E, neste domínio, sem entrar em linha de conta com o mito da
especialização daqueles que se encontram, nas diversas modalidades a aplicar as
normas desportivas e com a “suposta” especialização dos futuros árbitros do
TAD, o que se vem afirmando é que os magistrados não se encontram totalmente
habilitados, porque desconhecedores, a decidir adequadamente em matéria
desportiva. Ou, também por outras palavras, “não são sensíveis às
particularidades do Direito Desportivo”.
3. Vários flancos débeis apresentam estas proposições.
Concentremo-nos, neste espaço, somente em alguns.
O primeiro dos quais surge a montante. Mas o que é, a final,
em Portugal o Direito do Desporto? De que se compõe que seja tão difícil,
porventura impenetrável, aos magistrados dos tribunais do Estado?
Resumindo, penso que sem abuso, dir-se-á que o desporto é
regulado por dois tipos de normas: umas de origem pública, outras provenientes
das próprias organizações desportivas.
Sucede que, no caso português e em outros, geográfica e
culturalmente próximos, aquilo que eram normas privadas das entidades desportivas,
são normas públicas. Dê-se, como mero exemplo, os regulamentos disciplinares
das federações desportivas. Ou seja, estamos no domínio do Direito
Administrativo, para o qual o Estado até possui uma ordem própria de tribunais. Quem
melhor, então, para julgar questões de natureza administrativa que os juízes
especializados?
4. A juntar a essa administrativização das regras
fundamentais das federações desportivas, surge a transversalidade do Direito do
Desporto. Questões laborais, fiscais, societárias, civis e tantas outras em ramificações de ramos de Direito,
abordadas, interpretadas e aplicadas pelos Tribunais, preenchem o espaço
litigioso do desporto.
E. para muitas delas, o Estado emanou legislação específica –
contrato de trabalho desportivo e sociedades desportivas, por exemplo – tendo
como parâmetro a respectiva lei geral e subsidiária. Ora, que faltas de
especialização têm, então os magistrados e os Tribunais do Estado?
E, se dúvidas houvesse, bastaria apreender o balanço de mais
de uma centena de decisões dos tribunais superiores portugueses – nos últimos
dez anos -, que tiveram o desporto como raiz, para concluir que as suas
decisões revelam conhecimento da lei a interpretar e a aplicar, alcançando-se,
de uma fora geral, respostas bem positivas e fundamentais para o próprio
desenvolvimento do Direito do Desporto.
5. Dir-se-ia que os verdadeiros especialistas do Direito do Desporto,
a existirem, também se encontram entre os magistrados portugueses, laborando
nos tribunais do Estado.
6. PS: Foi descoberto o
filão das irregularidades na utilização de jogadores da equipa “B” e dos
problemas que se colocam nessa espécie de vaso comunicante com a equipa
principal.
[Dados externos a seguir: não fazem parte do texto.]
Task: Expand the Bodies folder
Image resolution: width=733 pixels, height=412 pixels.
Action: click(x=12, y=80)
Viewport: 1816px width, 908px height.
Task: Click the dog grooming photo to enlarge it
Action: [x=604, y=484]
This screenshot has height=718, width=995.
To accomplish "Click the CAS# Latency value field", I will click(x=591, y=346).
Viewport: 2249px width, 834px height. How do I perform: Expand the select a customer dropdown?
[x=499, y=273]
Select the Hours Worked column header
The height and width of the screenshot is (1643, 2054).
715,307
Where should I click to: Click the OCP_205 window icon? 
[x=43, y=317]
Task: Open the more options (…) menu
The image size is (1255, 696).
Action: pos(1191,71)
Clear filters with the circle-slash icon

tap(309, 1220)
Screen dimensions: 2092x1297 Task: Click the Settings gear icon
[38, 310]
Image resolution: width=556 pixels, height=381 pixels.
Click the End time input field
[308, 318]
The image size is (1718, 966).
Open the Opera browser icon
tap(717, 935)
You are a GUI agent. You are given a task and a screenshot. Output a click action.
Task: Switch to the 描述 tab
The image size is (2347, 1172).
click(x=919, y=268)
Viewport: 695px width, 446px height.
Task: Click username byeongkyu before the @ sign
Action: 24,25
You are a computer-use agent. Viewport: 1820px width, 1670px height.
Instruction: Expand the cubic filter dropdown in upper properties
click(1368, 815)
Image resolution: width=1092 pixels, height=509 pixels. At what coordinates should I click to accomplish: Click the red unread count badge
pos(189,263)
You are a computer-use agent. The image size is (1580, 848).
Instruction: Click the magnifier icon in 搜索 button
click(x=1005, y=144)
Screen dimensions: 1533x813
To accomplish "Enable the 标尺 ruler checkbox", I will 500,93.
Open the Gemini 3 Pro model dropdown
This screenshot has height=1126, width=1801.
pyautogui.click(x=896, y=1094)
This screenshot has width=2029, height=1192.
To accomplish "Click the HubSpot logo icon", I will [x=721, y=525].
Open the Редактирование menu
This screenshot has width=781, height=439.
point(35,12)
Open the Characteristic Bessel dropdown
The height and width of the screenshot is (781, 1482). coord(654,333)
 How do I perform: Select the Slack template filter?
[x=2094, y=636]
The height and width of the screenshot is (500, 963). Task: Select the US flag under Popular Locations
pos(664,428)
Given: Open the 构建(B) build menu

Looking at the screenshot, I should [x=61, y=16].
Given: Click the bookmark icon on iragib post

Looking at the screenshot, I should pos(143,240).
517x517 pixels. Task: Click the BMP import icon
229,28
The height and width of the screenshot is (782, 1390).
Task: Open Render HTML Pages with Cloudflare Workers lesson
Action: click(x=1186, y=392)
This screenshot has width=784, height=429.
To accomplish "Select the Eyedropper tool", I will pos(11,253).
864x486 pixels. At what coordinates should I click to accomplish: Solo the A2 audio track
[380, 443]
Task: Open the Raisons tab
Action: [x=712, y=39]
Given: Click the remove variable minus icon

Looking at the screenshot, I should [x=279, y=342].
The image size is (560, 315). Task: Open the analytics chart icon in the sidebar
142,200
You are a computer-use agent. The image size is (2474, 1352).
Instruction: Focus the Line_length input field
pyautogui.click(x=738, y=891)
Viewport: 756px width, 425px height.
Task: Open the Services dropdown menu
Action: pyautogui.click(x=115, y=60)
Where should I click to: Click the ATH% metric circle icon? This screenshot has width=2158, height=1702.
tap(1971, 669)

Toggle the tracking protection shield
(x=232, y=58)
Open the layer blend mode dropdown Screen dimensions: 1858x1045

Sendo certo que se trata de regulamento em aplicação pela primeira
vez, não deixa de ser estranho o desconhecimento (aparente) dessas normas –
pelos “especialistas do direito desportivo” –, com tudo o que de prejuízo
implica para os clubes infractores. Haverá mais Caixas de Pandora prestes a
abrir?
7 comentários:
Concordo com os argumentos de JM Meirim, embora seja de opinião de que, como referi em anterior comentário, os Tribunais em geral e o Tribunal Administrativo em particular, são um último recurso para litigância.
E os juízes de direito só têm que ser especialistas na interpretação da Lei e na sua aplicação.
Sempre que necessitem, podem chamar especialistas para esclarecer os Tribunais.
É possível ter o link para o lugar da Assembleia da Repúbilca onde está o material que tem sido indicado nestes postes?
Caro anónimo
Sugiro-lhe este percurso na página da AR.
a)Atividade Parlamentar e Processo Legislativo;
b)Iniciativas legislativas;
c)Coloca em branco o campo da Sessão Legislativa
d) no assunto escreve desporto
e) irá encontrar as duas iniciativas legislativas e um conjunto considerável de contributos e pareceres, e ainda a trasncrição vídeo de audiências realizadas.
JMMeirim
Caro anónimo
Pode encontrar o que procura aqui.
obrigado pelo link para as actividades do parlamento
Tal como dizia o Talvez aqui há muito tempo, vem agora um especialista dizer o seguinte: “Os Tribunais Arbitrais servem para legitimar atos de corrupção” (Marinho Pinto, na cerimónia pública de Abertura do Ano Judicial, 30 Jan 2013)
Talvez
Se o Sr. Marinho Pinto tem casos para denúncia de corrupção, não se deve coibir de os denunciar, sob pena de ao calar-se ser conivente com a corrupção do direito e de um dos seus instrumentos, os tribunais arbitrais.
Temos que ser coerentes naquilo que pensamos e dizemos, sob pena de perdermos o pé à realidade e demonstrarmos com exemplos simultaneamente fúteis e assertivos a pouca valia do afirmado publicamente.